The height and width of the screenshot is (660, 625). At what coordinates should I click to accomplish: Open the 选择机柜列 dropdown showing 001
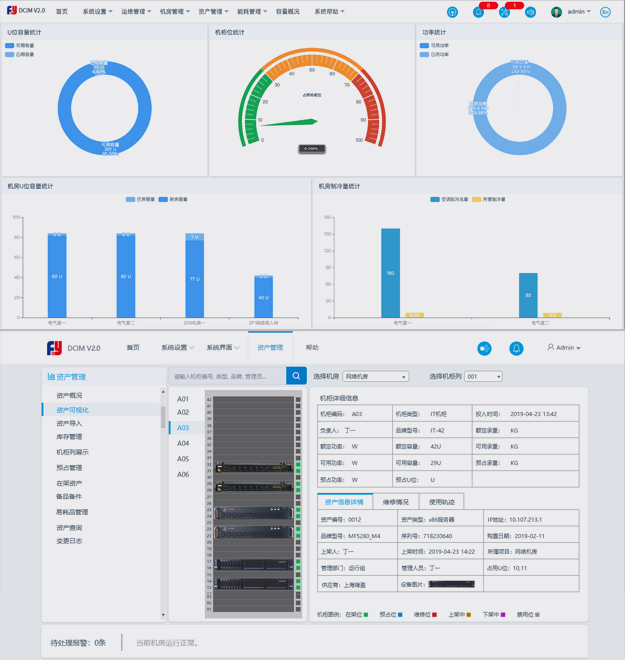point(483,377)
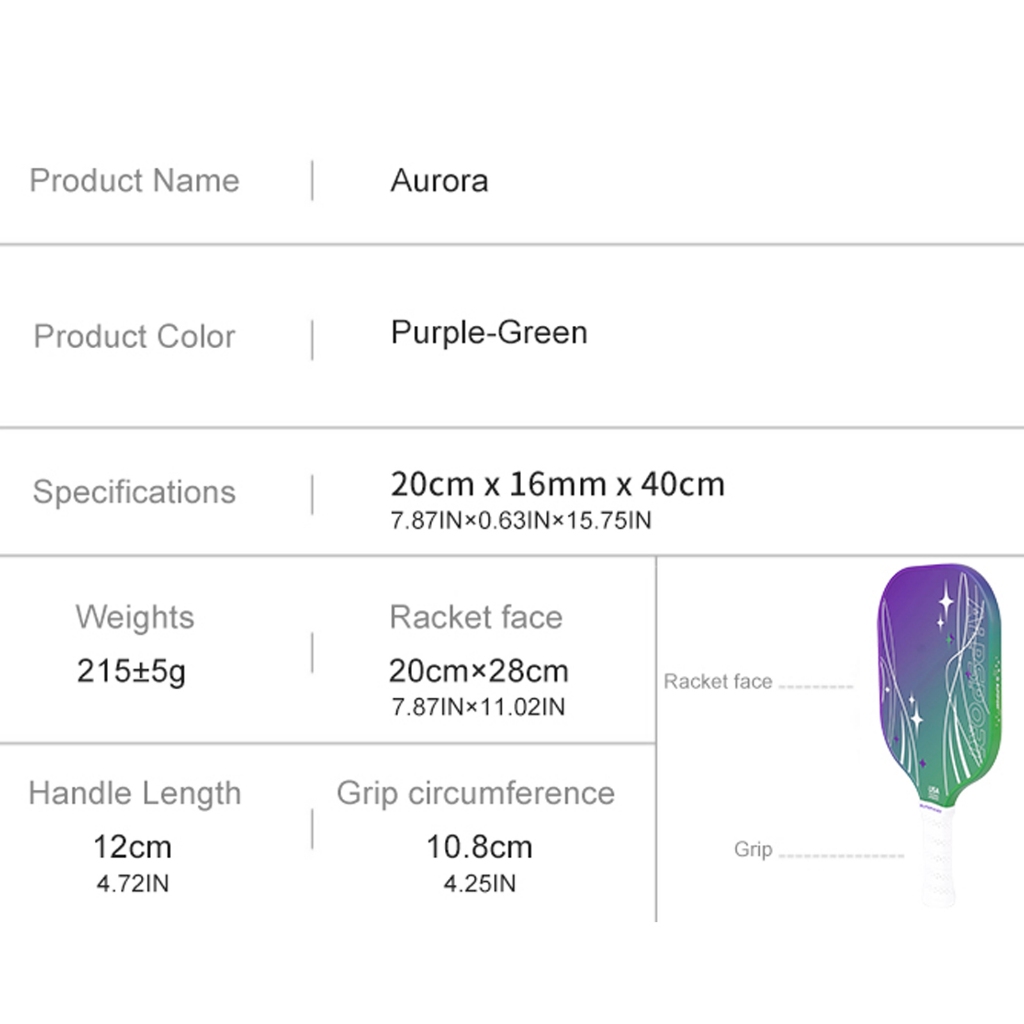Select the Handle Length heading
Screen dimensions: 1024x1024
point(135,793)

= = =

Exercise details: In the copy, include no pictures; transcribe every record above verbatim.

Output:
The height and width of the screenshot is (660, 625). At what coordinates should I click to accomplish: Open the 选择机柜列 dropdown showing 001
point(483,377)
Select the Handle Length heading
Screen dimensions: 1024x1024
point(135,793)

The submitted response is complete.